Saved data entries:
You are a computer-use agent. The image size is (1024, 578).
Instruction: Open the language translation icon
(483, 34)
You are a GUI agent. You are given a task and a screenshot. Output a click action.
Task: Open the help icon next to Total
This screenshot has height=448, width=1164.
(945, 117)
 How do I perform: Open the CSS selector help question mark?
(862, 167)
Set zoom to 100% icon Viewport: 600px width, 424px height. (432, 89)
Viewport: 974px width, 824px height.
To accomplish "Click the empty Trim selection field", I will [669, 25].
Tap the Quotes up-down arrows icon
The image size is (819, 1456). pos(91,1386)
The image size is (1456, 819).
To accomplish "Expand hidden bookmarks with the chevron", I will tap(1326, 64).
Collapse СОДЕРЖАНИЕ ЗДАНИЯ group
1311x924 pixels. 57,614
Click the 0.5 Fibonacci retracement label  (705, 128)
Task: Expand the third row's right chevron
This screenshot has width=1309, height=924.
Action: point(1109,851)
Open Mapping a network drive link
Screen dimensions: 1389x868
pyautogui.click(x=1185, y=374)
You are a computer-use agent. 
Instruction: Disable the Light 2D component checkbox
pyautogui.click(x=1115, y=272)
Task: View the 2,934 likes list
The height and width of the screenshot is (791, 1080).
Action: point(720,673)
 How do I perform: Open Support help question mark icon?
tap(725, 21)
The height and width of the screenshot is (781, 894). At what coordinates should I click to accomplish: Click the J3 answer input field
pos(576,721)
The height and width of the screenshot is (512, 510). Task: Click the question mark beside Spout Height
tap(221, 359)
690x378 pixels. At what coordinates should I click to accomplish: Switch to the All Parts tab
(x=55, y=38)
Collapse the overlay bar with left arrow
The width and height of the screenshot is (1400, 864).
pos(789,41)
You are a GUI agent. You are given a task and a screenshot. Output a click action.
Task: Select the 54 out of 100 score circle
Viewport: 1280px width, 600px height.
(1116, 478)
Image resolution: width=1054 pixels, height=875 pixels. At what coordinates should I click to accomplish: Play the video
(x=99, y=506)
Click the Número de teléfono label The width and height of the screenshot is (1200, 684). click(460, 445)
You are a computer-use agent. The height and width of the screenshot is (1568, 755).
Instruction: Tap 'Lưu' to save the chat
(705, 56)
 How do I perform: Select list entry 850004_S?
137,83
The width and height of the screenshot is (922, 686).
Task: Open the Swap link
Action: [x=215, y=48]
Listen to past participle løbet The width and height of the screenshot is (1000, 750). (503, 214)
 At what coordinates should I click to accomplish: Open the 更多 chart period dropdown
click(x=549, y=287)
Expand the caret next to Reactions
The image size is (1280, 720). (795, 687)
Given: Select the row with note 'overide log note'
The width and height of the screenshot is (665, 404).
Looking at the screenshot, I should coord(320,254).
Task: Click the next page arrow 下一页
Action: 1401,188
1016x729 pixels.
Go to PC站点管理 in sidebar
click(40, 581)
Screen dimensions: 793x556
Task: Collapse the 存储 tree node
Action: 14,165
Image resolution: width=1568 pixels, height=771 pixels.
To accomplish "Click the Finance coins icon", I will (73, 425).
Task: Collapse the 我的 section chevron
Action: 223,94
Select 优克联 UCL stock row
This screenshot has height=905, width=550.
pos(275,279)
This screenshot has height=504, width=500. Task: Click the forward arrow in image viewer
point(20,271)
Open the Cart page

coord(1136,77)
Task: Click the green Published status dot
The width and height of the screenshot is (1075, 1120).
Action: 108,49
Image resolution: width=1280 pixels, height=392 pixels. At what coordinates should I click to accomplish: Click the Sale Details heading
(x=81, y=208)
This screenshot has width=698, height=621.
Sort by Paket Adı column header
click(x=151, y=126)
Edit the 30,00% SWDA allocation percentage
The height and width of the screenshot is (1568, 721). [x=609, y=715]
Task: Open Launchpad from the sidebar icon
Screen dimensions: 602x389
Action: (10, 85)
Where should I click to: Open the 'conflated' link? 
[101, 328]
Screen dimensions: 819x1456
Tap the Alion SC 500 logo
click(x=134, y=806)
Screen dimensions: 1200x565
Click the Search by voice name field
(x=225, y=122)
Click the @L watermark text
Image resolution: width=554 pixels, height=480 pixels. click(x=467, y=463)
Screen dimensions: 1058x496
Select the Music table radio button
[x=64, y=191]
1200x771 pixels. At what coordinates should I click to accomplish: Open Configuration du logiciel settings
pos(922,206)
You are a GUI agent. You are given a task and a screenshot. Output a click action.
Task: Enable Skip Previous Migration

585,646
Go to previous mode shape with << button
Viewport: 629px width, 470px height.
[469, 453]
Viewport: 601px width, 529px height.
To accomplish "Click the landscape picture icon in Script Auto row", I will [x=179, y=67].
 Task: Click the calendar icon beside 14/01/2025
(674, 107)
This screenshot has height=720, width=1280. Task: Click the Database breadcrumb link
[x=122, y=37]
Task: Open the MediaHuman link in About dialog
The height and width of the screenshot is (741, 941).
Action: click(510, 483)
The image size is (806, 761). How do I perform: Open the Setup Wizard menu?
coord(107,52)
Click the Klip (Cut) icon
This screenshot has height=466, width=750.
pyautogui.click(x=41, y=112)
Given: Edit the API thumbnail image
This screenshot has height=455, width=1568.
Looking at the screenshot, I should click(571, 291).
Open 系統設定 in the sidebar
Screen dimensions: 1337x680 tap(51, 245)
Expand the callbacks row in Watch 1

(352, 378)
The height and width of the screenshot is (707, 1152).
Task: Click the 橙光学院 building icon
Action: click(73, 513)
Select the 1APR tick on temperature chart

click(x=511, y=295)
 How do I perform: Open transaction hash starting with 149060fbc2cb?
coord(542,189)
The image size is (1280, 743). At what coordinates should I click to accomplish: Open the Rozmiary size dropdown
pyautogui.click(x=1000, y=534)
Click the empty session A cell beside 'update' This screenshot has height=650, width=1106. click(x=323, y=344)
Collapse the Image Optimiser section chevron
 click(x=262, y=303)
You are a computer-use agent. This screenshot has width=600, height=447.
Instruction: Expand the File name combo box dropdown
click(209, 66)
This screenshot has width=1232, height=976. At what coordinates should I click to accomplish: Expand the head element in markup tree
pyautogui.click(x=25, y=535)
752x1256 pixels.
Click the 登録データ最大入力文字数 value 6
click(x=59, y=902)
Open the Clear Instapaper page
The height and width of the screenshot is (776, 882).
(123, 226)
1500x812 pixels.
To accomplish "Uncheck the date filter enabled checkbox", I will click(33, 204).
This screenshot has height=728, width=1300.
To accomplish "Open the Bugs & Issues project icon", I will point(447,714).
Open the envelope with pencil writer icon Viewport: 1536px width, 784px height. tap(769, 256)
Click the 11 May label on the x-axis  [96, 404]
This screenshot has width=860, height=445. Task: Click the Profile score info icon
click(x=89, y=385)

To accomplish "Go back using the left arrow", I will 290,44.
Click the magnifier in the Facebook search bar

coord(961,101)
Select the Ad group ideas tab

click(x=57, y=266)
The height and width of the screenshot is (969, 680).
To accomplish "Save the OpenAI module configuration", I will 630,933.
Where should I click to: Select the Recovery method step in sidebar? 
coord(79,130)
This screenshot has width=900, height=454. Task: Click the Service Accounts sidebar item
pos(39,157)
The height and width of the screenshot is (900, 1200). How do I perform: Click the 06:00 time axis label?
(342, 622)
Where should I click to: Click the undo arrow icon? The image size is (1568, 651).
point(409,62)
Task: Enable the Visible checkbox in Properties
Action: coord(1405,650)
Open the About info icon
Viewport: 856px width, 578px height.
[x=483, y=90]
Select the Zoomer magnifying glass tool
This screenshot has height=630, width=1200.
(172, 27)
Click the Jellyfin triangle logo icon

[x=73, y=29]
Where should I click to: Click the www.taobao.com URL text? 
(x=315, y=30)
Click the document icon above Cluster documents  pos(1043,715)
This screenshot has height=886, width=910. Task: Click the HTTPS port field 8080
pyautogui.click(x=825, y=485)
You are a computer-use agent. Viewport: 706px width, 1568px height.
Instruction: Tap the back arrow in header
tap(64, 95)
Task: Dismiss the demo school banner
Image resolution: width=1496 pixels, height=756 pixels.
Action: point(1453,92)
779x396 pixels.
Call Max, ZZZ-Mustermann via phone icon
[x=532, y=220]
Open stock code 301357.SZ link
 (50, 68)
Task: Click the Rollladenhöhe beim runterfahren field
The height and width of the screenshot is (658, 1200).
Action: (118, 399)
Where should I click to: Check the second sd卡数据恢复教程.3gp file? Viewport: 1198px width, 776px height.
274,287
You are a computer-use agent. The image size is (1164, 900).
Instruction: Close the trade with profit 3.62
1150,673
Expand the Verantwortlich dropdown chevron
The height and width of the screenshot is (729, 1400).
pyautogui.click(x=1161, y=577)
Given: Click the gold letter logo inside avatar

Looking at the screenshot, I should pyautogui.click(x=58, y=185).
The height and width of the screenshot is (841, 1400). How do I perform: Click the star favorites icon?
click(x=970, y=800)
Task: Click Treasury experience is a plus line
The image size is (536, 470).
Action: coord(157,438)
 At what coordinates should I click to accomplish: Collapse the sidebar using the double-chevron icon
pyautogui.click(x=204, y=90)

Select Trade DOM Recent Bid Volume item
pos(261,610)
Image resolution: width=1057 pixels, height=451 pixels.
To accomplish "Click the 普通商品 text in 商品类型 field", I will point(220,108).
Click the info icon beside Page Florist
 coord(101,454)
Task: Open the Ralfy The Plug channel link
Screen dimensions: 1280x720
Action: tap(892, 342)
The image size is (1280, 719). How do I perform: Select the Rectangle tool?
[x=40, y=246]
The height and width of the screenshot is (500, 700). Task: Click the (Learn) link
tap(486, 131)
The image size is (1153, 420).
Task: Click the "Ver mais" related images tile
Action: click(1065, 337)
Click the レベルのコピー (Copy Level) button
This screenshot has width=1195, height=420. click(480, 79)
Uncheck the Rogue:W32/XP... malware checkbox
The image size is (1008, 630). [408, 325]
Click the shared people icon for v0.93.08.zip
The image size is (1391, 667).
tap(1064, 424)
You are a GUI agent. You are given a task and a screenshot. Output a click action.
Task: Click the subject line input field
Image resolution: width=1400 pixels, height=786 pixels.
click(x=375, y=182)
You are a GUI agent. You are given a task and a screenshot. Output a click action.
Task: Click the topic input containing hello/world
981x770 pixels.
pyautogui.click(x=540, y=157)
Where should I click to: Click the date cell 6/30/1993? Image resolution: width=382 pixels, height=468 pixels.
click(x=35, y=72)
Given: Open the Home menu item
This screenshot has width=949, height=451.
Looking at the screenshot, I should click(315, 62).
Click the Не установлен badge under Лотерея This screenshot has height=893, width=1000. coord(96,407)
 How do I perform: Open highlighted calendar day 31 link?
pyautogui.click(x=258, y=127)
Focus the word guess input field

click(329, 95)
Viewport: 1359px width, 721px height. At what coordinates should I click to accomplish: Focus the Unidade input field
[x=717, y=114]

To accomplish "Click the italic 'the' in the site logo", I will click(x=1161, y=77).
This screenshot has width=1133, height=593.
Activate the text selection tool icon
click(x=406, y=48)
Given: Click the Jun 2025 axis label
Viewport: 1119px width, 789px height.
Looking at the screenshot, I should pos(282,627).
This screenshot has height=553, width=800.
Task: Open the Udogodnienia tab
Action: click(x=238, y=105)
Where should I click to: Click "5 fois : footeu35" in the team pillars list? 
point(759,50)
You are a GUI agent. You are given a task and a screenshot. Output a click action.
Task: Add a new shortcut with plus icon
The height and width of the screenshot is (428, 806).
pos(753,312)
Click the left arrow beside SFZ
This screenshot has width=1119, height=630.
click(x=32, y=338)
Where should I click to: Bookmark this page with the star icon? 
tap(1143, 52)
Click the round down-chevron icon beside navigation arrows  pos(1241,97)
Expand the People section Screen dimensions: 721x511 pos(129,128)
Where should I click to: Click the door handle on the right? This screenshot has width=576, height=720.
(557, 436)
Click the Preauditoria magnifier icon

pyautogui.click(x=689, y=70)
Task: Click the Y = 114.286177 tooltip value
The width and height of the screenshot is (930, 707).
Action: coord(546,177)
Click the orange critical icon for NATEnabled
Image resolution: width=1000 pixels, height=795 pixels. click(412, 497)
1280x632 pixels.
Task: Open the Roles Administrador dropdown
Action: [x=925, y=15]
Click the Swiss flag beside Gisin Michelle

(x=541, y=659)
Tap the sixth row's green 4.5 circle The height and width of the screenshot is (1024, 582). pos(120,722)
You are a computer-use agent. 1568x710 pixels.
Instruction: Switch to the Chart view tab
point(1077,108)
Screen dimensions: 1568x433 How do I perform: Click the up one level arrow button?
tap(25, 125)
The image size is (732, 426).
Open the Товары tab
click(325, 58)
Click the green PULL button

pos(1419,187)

● Activity
Report the number of lines above that contain the word "plus", and only that number.

● Answer space
2